### EXERCISE GOAL
Scan the records for "accomplish" and copy each line that contains it.

### EXCERPTED RECORDS

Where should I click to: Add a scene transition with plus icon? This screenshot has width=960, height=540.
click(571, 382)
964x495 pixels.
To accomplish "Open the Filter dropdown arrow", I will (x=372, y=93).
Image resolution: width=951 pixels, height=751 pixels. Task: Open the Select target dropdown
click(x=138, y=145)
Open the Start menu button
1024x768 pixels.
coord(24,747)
* * *
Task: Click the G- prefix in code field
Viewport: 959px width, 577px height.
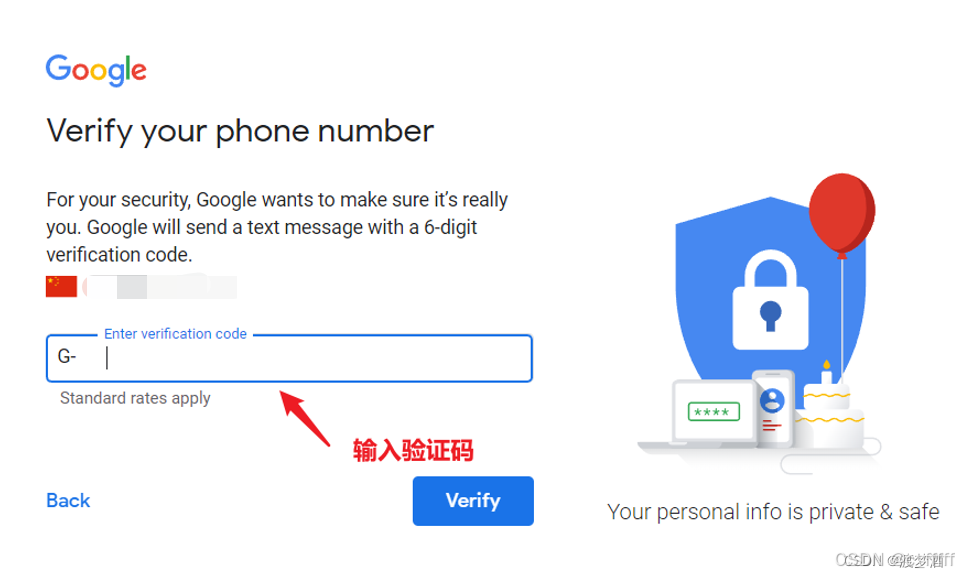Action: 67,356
--
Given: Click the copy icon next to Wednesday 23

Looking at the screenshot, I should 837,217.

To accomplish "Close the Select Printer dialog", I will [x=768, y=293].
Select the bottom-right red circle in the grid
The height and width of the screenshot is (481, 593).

### FINISHED TASK
To accomplish "Open the Filter dropdown arrow", I will (x=372, y=93).
To accomplish "Close the Select Printer dialog", I will [x=768, y=293].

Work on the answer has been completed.